Many of the samples in studies cited by the Red Cross are very small, recruited from men at high risk, and explicitly exclude men who practise safe sex in monogamous relationships -” they are not representative of all men who have sex with men, La Trobe Associate Professor Anne Mitchell said.

The hearings then turned to where blood supply dangers exist today, rather than during the early days of the HIV epidemic.

A document was produced showing the Red Cross has ignored recommendations from its own chief epidemiological adviser, Dr John Kaldor, to revise the current ban to include only unsafe homosexual activity. The service also ignored advice from the Australian Medical Association about high risk heterosexual groups.

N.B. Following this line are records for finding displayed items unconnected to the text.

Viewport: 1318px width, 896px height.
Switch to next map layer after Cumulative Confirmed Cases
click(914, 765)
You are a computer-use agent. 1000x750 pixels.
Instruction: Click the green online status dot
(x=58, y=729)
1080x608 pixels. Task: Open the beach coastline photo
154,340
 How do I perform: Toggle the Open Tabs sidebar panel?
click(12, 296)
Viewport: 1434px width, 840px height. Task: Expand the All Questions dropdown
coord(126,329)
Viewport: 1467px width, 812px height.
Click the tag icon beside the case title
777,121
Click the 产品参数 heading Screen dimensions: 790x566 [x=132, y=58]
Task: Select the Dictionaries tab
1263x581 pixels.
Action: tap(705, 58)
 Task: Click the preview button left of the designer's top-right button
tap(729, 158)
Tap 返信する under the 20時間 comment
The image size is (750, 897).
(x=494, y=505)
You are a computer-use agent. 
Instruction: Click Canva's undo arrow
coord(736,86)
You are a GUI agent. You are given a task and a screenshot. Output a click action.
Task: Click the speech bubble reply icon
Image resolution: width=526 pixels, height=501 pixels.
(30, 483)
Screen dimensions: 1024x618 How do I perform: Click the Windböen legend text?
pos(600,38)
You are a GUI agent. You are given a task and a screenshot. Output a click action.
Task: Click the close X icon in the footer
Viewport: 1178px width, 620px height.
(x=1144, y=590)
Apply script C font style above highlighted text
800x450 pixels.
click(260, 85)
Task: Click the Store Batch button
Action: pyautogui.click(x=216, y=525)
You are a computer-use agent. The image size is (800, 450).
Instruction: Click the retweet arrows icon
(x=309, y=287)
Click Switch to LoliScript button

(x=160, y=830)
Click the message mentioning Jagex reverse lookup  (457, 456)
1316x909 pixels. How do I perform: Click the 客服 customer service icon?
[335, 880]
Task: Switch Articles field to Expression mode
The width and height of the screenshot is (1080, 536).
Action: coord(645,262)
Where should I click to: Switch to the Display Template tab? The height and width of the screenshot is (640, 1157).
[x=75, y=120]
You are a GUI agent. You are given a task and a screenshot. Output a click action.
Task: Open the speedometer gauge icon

Former senior government adviser Bill Bowtell said the growing epidemic in the Asia Pacific region posed a risk to the Australian blood supply if heterosexuals were not screened for unsafe sexual activity.

When you ask Australians a straightforward, honest question, you’re likely to get a straightforward, honest answer, Bowtell suggested.

Bioethicist Dr Scott Halpern said the risk of using blood older than 15 days, approximately 13 percent of the Australian supply, was more than 1000 times greater a risk of mortality than HIV infection stemming from unsafe male-to-male sex.

I think we’re talking about a one in 100 risk of death on the one hand with using old blood, and about a one in a million risk of HIV on the other -¦ much rarer than getting struck by lightning, Halpern said.

The hearings will continue until 29 August.